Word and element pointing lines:
•••••

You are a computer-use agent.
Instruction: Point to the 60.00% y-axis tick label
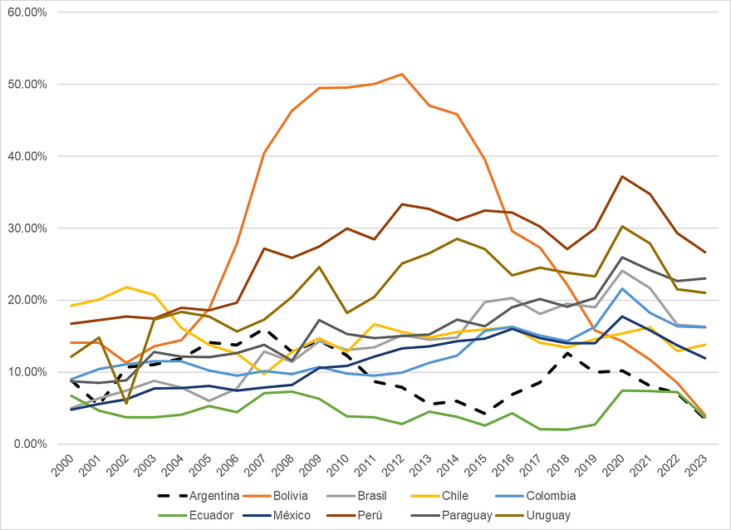(x=28, y=12)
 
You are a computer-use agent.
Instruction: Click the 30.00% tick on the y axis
(x=28, y=228)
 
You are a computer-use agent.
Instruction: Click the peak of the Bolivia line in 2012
(x=402, y=74)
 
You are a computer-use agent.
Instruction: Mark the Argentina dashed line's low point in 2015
(x=485, y=413)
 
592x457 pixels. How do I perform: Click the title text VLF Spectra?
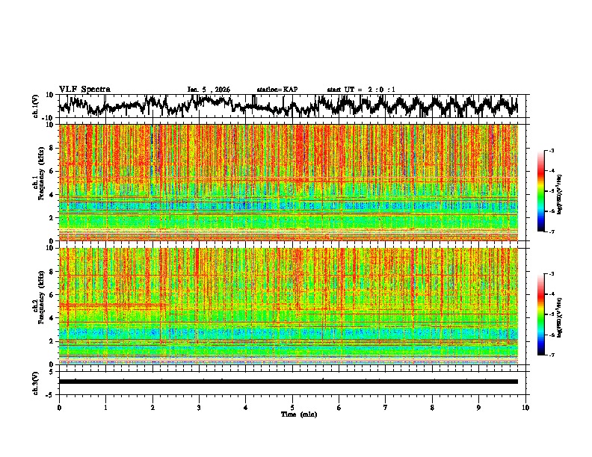tap(84, 90)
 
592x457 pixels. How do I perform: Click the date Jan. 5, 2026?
tap(209, 90)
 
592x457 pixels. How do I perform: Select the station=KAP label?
tap(277, 90)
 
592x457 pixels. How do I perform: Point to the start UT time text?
tap(361, 90)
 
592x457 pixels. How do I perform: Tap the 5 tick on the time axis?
tap(292, 408)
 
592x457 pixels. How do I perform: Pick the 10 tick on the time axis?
tap(525, 408)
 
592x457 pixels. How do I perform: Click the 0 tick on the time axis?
tap(59, 408)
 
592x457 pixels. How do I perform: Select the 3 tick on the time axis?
tap(199, 408)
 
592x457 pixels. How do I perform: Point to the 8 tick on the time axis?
tap(432, 408)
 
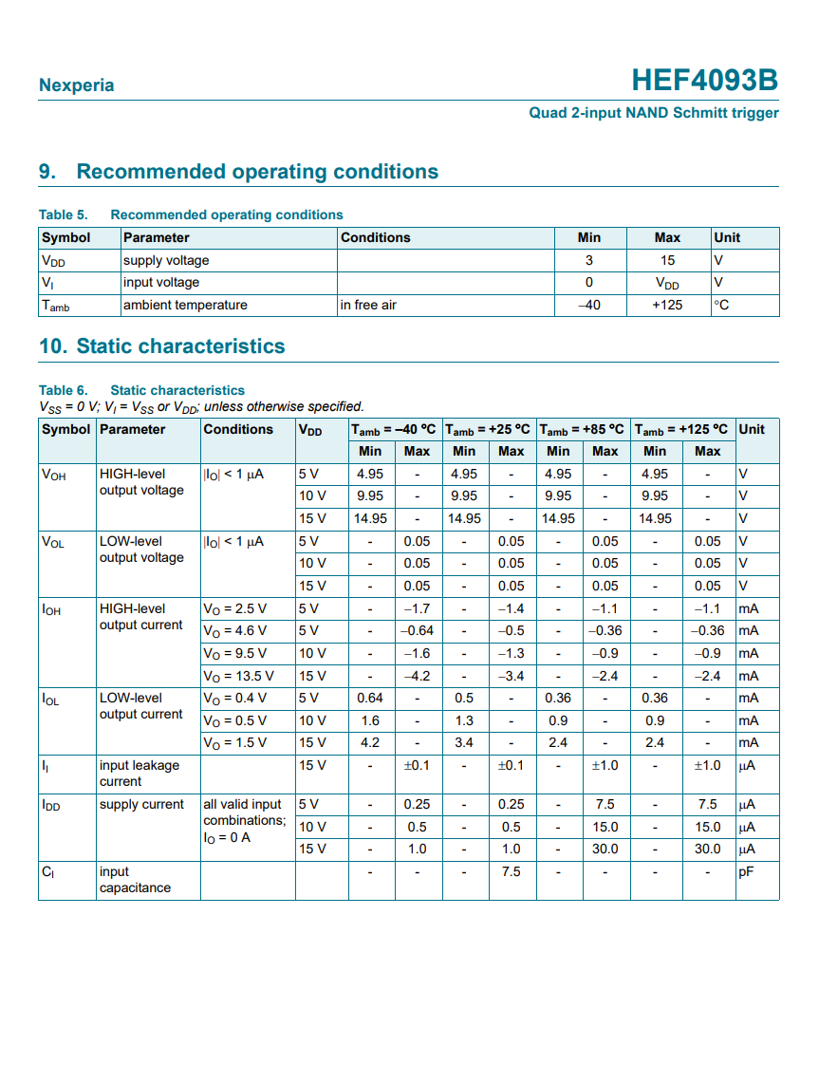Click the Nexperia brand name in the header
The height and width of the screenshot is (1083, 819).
pos(76,85)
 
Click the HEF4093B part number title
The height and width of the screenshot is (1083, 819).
pos(704,81)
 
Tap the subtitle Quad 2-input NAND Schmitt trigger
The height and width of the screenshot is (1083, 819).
pos(653,113)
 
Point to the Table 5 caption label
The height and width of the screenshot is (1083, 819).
pos(63,215)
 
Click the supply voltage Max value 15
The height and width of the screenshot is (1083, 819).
pos(667,260)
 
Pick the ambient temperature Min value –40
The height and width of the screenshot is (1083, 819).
pos(588,305)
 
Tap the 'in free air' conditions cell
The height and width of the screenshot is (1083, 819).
pos(368,305)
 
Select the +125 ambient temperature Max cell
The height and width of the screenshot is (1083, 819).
pos(667,305)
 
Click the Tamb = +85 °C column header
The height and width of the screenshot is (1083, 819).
pos(583,429)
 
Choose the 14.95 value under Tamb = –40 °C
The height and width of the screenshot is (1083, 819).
pos(369,518)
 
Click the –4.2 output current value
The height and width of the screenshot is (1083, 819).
pos(417,676)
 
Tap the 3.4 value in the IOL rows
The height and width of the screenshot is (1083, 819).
pos(464,742)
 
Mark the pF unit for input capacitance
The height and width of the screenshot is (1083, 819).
pos(746,871)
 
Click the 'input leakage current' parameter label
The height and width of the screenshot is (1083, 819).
pos(139,774)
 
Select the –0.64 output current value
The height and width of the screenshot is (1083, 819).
pos(417,630)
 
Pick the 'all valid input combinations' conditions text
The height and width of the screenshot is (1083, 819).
pos(244,812)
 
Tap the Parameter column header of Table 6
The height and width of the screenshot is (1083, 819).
pos(132,429)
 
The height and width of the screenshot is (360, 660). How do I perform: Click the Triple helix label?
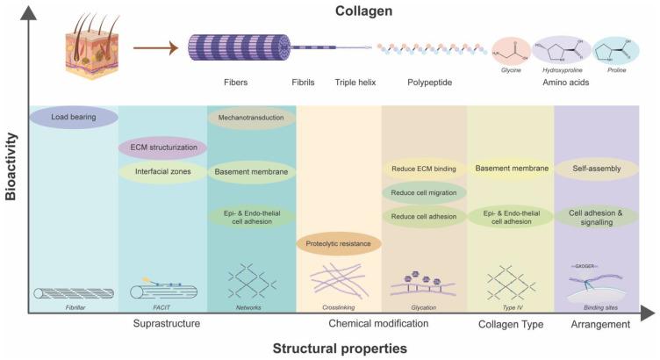click(x=356, y=84)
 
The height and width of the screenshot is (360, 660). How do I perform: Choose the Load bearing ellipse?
click(x=74, y=116)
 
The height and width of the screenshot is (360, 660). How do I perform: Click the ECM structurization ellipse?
click(x=162, y=148)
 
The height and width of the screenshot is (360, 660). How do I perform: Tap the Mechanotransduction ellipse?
click(x=250, y=116)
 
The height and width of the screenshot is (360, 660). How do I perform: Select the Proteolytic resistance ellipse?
click(x=339, y=244)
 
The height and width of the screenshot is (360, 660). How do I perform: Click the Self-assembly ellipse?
click(x=598, y=168)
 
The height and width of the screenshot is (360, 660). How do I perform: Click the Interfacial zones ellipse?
click(x=162, y=172)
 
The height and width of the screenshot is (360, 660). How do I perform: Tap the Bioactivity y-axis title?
click(x=11, y=167)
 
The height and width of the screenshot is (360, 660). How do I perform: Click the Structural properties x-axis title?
click(x=339, y=348)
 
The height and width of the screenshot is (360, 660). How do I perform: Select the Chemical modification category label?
click(x=379, y=324)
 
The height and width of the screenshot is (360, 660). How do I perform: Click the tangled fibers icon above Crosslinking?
click(x=339, y=281)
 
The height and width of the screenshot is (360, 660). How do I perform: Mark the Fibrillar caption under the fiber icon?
click(x=74, y=307)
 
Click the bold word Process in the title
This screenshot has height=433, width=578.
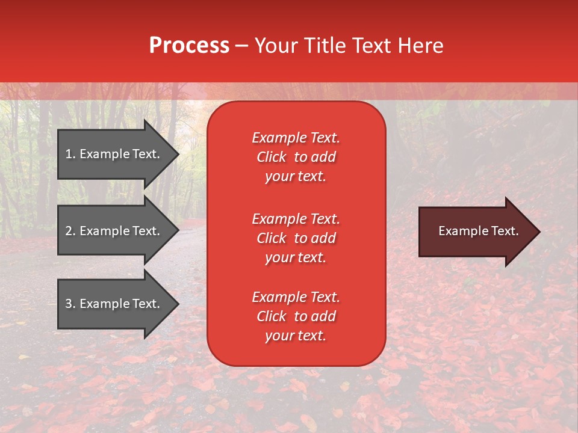coord(189,46)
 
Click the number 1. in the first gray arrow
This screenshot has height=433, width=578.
coord(70,154)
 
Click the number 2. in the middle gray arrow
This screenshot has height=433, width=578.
coord(70,231)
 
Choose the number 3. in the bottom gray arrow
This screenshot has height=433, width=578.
coord(70,304)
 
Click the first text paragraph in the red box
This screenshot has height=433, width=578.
coord(296,157)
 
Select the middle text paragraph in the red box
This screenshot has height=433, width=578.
coord(296,238)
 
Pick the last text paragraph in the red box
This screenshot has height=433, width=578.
coord(296,316)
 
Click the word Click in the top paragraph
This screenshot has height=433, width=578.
coord(271,157)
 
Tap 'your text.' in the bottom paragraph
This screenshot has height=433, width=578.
coord(296,336)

•••••

> **What is asked**
Rewrite all of the lines above, changing every "time axis" to "horizontal axis" and keeping everything else the same. Omit the pictures.

> **Written solution**
You are a computer-use agent.
Instruction: Point to the 60.00% y-axis tick label
(x=28, y=12)
 
You are a computer-use agent.
Instruction: Click the 30.00% tick on the y axis
(x=28, y=228)
 
You are a computer-use agent.
Instruction: Click the peak of the Bolivia line in 2012
(x=402, y=74)
 
You are a computer-use agent.
Instruction: Mark the Argentina dashed line's low point in 2015
(x=485, y=413)
 
592x457 pixels. How do I perform: Click the title text VLF Spectra?
tap(84, 90)
 
592x457 pixels. How do I perform: Click the date Jan. 5, 2026?
tap(209, 90)
 
592x457 pixels. How do I perform: Select the station=KAP label?
tap(277, 90)
 
592x457 pixels. How do I perform: Point to the start UT time text?
tap(361, 90)
 
592x457 pixels. How do I perform: Tap the 5 tick on the horizontal axis?
tap(292, 408)
 
592x457 pixels. How do I perform: Pick the 10 tick on the horizontal axis?
tap(525, 408)
 
592x457 pixels. How do I perform: Click the 0 tick on the horizontal axis?
tap(59, 408)
 
592x457 pixels. How do I perform: Select the 3 tick on the horizontal axis?
tap(199, 408)
 
592x457 pixels. How do I perform: Point to the 8 tick on the horizontal axis?
tap(432, 408)
 
Click the Nexperia brand name in the header
The height and width of the screenshot is (1083, 819).
pos(76,85)
 
Click the HEF4093B part number title
The height and width of the screenshot is (1083, 819).
pos(704,81)
 
Tap the subtitle Quad 2-input NAND Schmitt trigger
The height and width of the screenshot is (1083, 819).
pos(653,113)
 
Point to the Table 5 caption label
The height and width of the screenshot is (1083, 819).
pos(63,215)
 
Click the supply voltage Max value 15
The height and width of the screenshot is (1083, 819).
pos(667,260)
 
Pick the ambient temperature Min value –40
The height and width of the screenshot is (1083, 819).
pos(588,305)
 
Tap the 'in free air' conditions cell
The height and width of the screenshot is (1083, 819).
pos(368,305)
 
Select the +125 ambient temperature Max cell
The height and width of the screenshot is (1083, 819).
pos(667,305)
 
Click the Tamb = +85 °C column header
The height and width of the screenshot is (1083, 819).
pos(583,429)
 
Choose the 14.95 value under Tamb = –40 °C
The height and width of the screenshot is (1083, 819).
pos(369,518)
 
Click the –4.2 output current value
The height and width of the screenshot is (1083, 819).
pos(417,676)
 
Tap the 3.4 value in the IOL rows
The height and width of the screenshot is (1083, 819).
pos(464,742)
 
Mark the pF unit for input capacitance
The height and width of the screenshot is (1083, 819).
pos(746,871)
 
Click the 'input leakage current' parameter label
The height and width of the screenshot is (1083, 819).
pos(139,774)
 
Select the –0.64 output current value
The height and width of the screenshot is (1083, 819).
pos(417,630)
 
Pick the 'all valid input combinations' conditions text
The height and width of the screenshot is (1083, 819).
pos(244,812)
 
Tap the Parameter column header of Table 6
The height and width of the screenshot is (1083, 819).
pos(132,429)
 
The height and width of the screenshot is (360, 660). How do I perform: Click the Triple helix label?
click(x=356, y=84)
 
The height and width of the screenshot is (360, 660). How do I perform: Choose the Load bearing ellipse?
click(x=74, y=116)
 
The height and width of the screenshot is (360, 660). How do I perform: Click the ECM structurization ellipse?
click(x=162, y=148)
 
The height and width of the screenshot is (360, 660). How do I perform: Tap the Mechanotransduction ellipse?
click(x=250, y=116)
 
The height and width of the screenshot is (360, 660). How do I perform: Select the Proteolytic resistance ellipse?
click(x=339, y=244)
 
The height and width of the screenshot is (360, 660). How do I perform: Click the Self-assembly ellipse?
click(x=598, y=168)
 
The height and width of the screenshot is (360, 660). How do I perform: Click the Interfacial zones ellipse?
click(x=162, y=172)
 
The height and width of the screenshot is (360, 660). How do I perform: Tap the Bioactivity y-axis title?
click(x=11, y=167)
 
The height and width of the screenshot is (360, 660). How do I perform: Click the Structural properties x-axis title?
click(x=339, y=348)
 
The height and width of the screenshot is (360, 660). How do I perform: Select the Chemical modification category label?
click(x=379, y=324)
 
The height and width of the screenshot is (360, 660). How do I perform: Click the tangled fibers icon above Crosslinking?
click(x=339, y=281)
 
The height and width of the screenshot is (360, 660). How do I perform: Mark the Fibrillar caption under the fiber icon?
click(x=74, y=307)
 
Click the bold word Process in the title
This screenshot has height=433, width=578.
coord(189,46)
 
Click the number 1. in the first gray arrow
This screenshot has height=433, width=578.
coord(70,154)
 
Click the number 2. in the middle gray arrow
This screenshot has height=433, width=578.
coord(70,231)
 
Choose the number 3. in the bottom gray arrow
This screenshot has height=433, width=578.
coord(70,304)
 
Click the first text paragraph in the red box
This screenshot has height=433, width=578.
coord(296,157)
 
Select the middle text paragraph in the red box
This screenshot has height=433, width=578.
coord(296,238)
 
Pick the last text paragraph in the red box
This screenshot has height=433, width=578.
coord(296,316)
 
Click the word Click in the top paragraph
This screenshot has height=433, width=578.
coord(271,157)
 
Tap 'your text.' in the bottom paragraph
This screenshot has height=433, width=578.
coord(296,336)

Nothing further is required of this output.